At the same time these deluded youths have our deepest sympathy because in most cases they themselves are not entirely guilty for their failure to realize their responsibilities. This situation is due to a number of factors.

Chief among these factors is the influence of some issei. We frankly believe some of our parents are skating on thin ice in their relations with their adopted country and their native Japan. Unfortunately, they prefer to do no ill toward either nation, thus keeping clear their records. After the war, if there is nothing against them in either country there is no reason for their not being able to re-establish relations between the two countries. Anyone thinking that trade relations between the two warring nations will. not be restored after the war is denying precedence and reality. Commerce is the basis of peace.

In this picture comes another factor, the only purpose of which is to confuse and distort selective service. This is the so-called Fair Play Committee, which was conceived in the mind of one of the center's most persistent and clever trouble-makers. It would be well for all center youths to remember that this chief agitator and his not-so-clever followers who drew the unsuspecting into a tangle of intrigue during registration were too deceptive to answer honestly the question of loyalty. They, themselves, avoided the difficulties into which they forced others.

That this organization is being investigated is well known throughout the community. We feel assured that this group will soon be broken and dispersed on the solid rooks of reason and law.

Unfortunately, nisei behind the barbed wire fences have only the counsel of their parents and friends in working out their own destinies. Our parents have little to lose but we have much to lose.

The WRA has failed in that it has not provided understanding yet sound advise to center youths who have been withdrawn from normal life and contact with a world at war. Without this counsel nisei youth have been too directly influenced by their parents and a miniscule minority of embittered persons who have lost faith not only in themselves and their futures but in life itself

Some issei have placed their own desires above those of today's youth. They would use pronouncements and pseudo-ultimatums as a means of bargaining for future assurances which are not theirs but the birthright of their children.

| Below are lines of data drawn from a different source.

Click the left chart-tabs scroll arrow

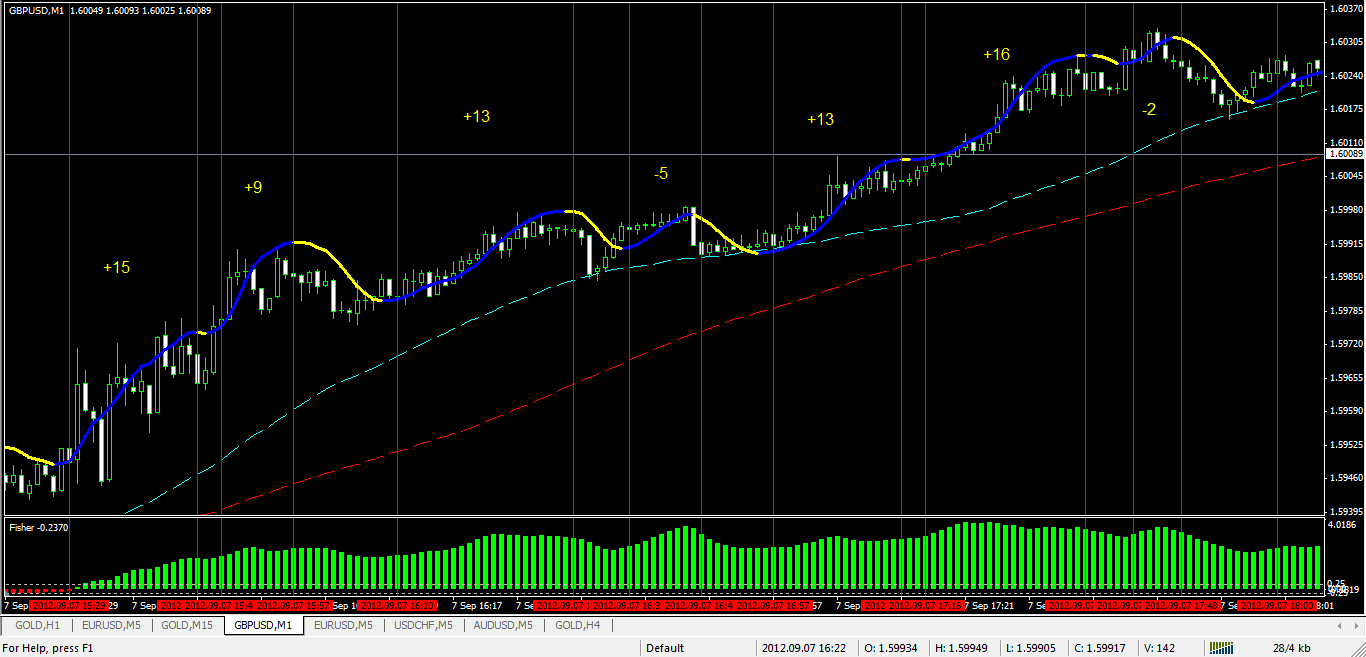tap(1342, 625)
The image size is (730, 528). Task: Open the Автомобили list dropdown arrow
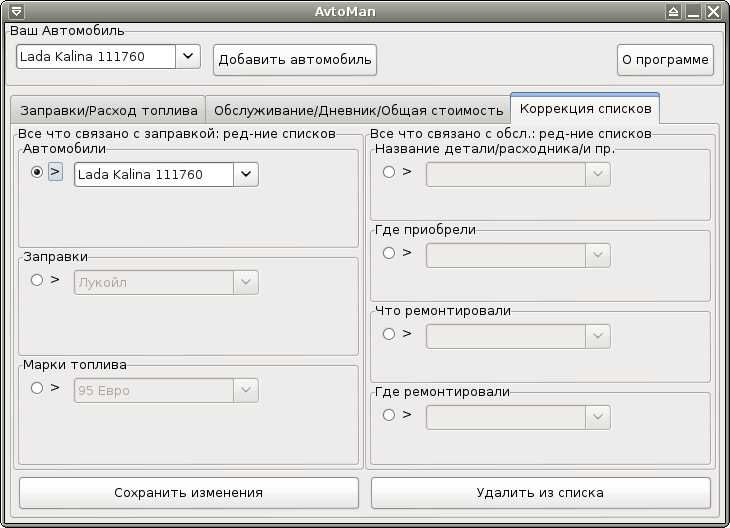[x=246, y=175]
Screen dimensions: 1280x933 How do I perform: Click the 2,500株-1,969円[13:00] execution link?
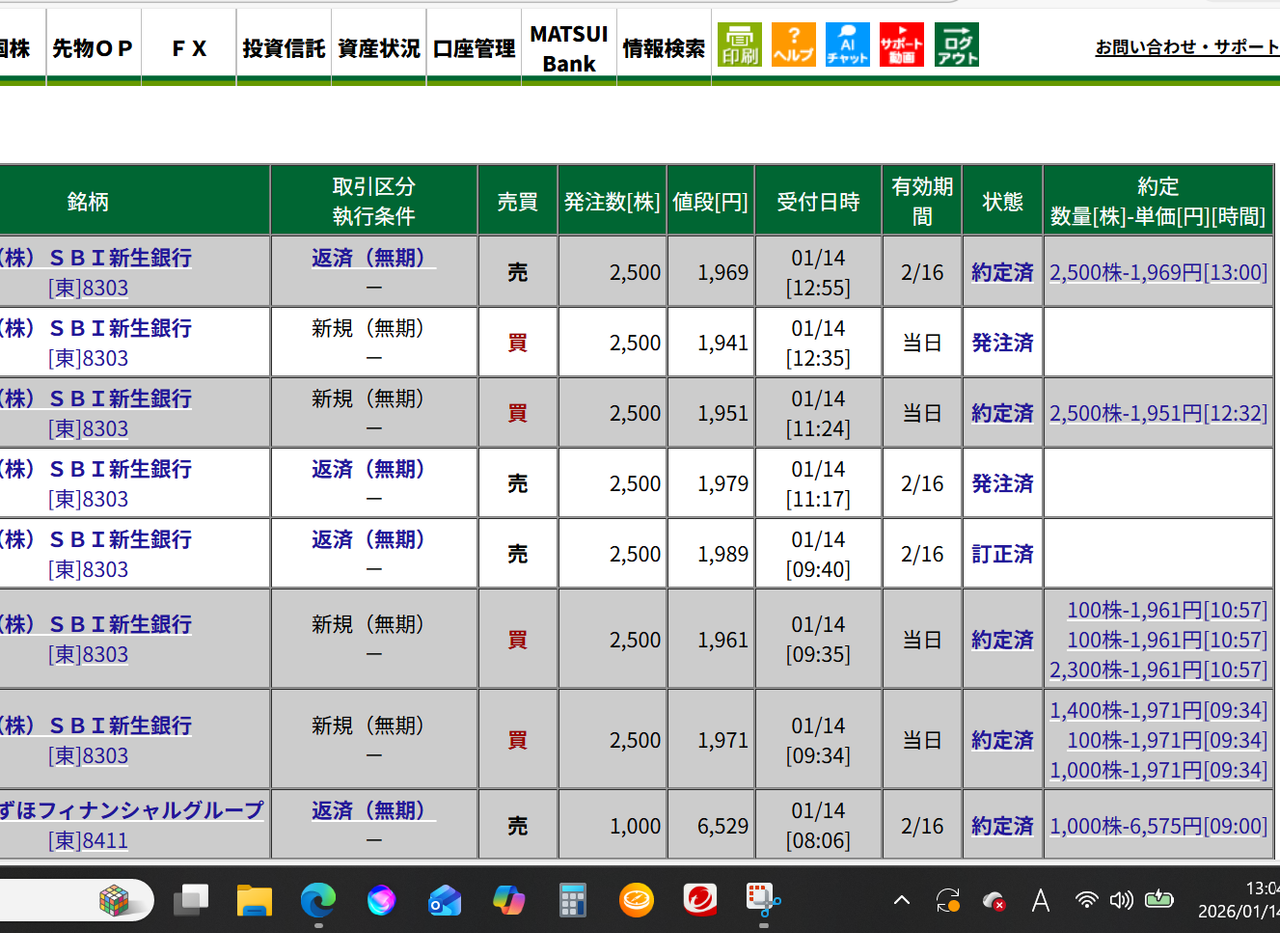pos(1158,272)
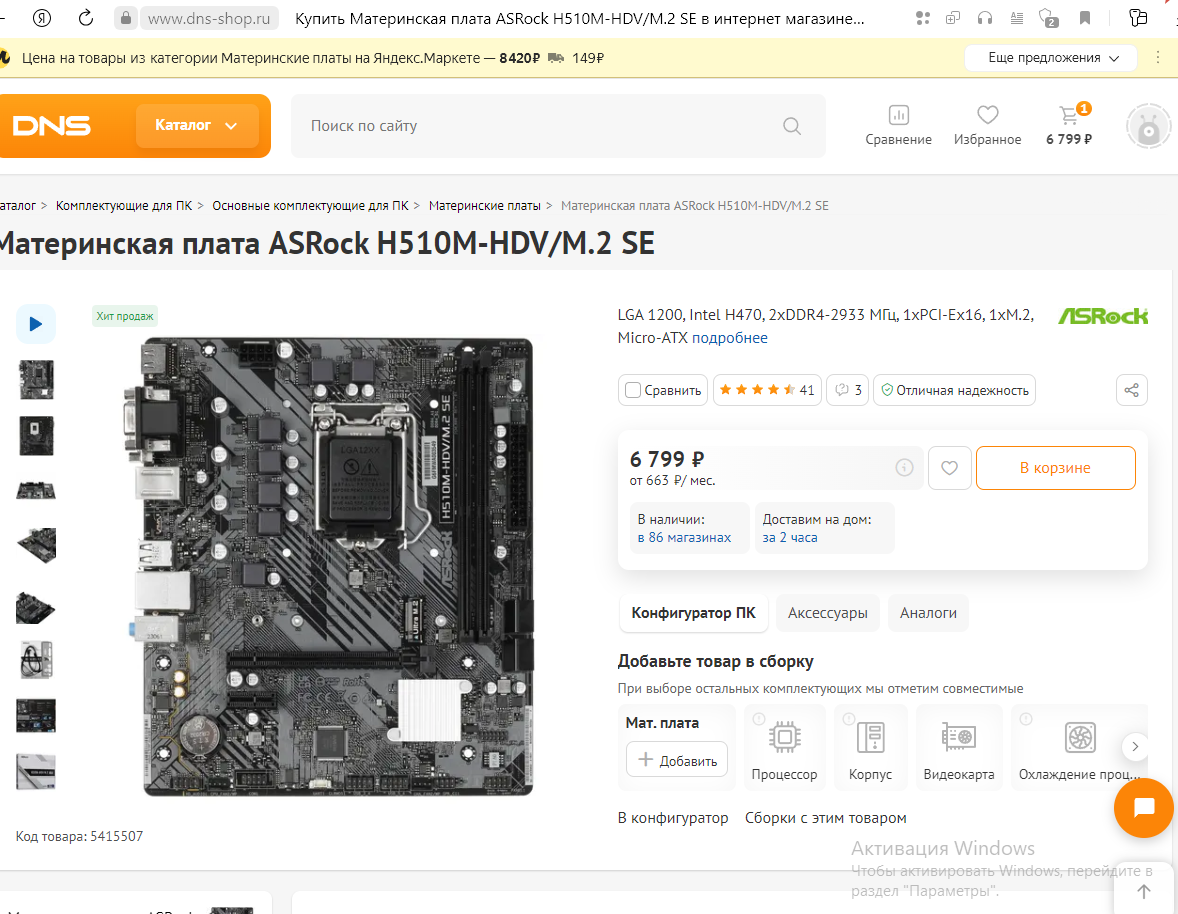1178x914 pixels.
Task: Open the подробнее link
Action: pyautogui.click(x=729, y=338)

The right to urge fuller consideration on the basis of service, if for no other reason, is granted but to connect it in any manner to the call of duty through selective service is unsound and unworthy of a minority that has other reasons for asking recognition of the government.

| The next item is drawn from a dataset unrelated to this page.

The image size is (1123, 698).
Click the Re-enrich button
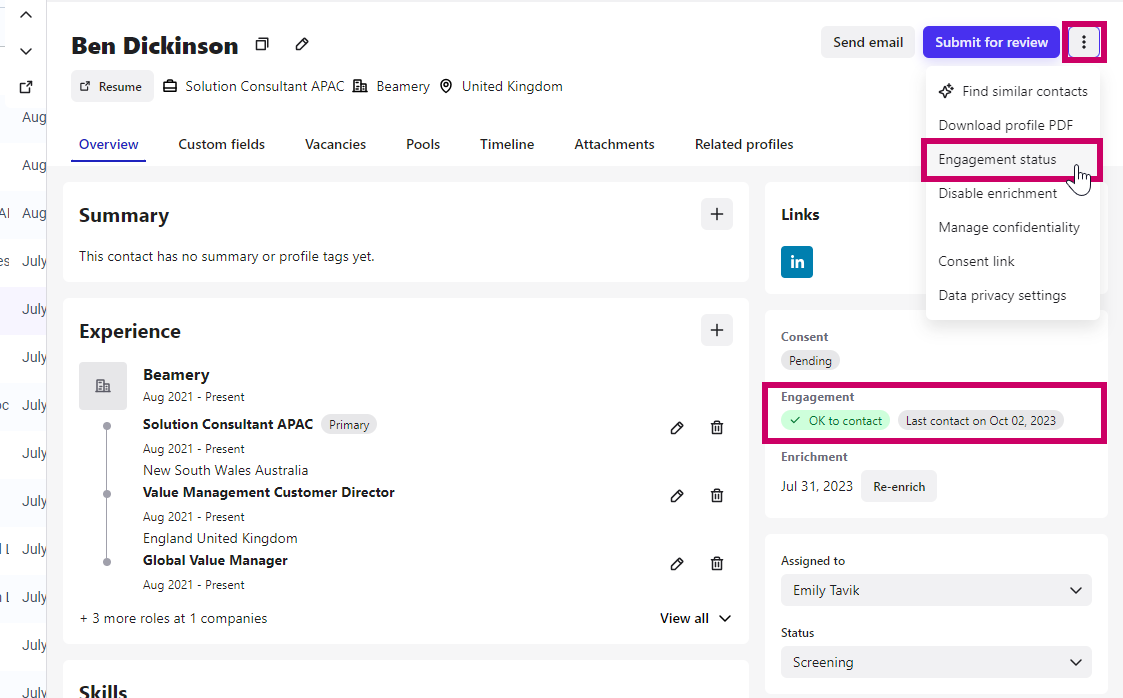[899, 487]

In our minds there is no issue in the reinstitution of selective service for the nisei. There is only one answer and that is to respond when called.

Too many of us have tried to shine in the reflected valor of members of the 100th Battalion and the 442nd Infantry. Those who have faced death so bravely would openly scoff with resentment at the vicious group that now is bringing criticism on all persons of Japanese ancestry.

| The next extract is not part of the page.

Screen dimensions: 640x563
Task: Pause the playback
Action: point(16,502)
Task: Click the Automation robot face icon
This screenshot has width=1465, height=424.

Further, we do not believe that because we are of Japanese ancestry that the situation would be any different if the same things were going on in any artificial community, behind barbed wire fences and guard towers, where any minority group might be forced to live. After all, we have not been charged with any subversive activity -- there are no marks against our names.

If there is resentment against our being under conditions that do not vary greatly from those under which prisoners of war and interned nationals of an enemy government live, then blame it upon the Japanese government which is responsible for this long chain of events leading up to our own present situation and upon ourselves for being an aloof, self-sufficient people.

It is useless, needless and evasive to hide these facts from the general public. The facts, sooner or later, will come out of the dark recesses of boiler rooms and latrines where suspicious and frightened people talk in guarded voices. The American public has the right to know that the majority of nisei and their parents believe wholeheartedly in selective service. That we, as a new race in this nation, cannot and must not be judged by a small disgruntled group.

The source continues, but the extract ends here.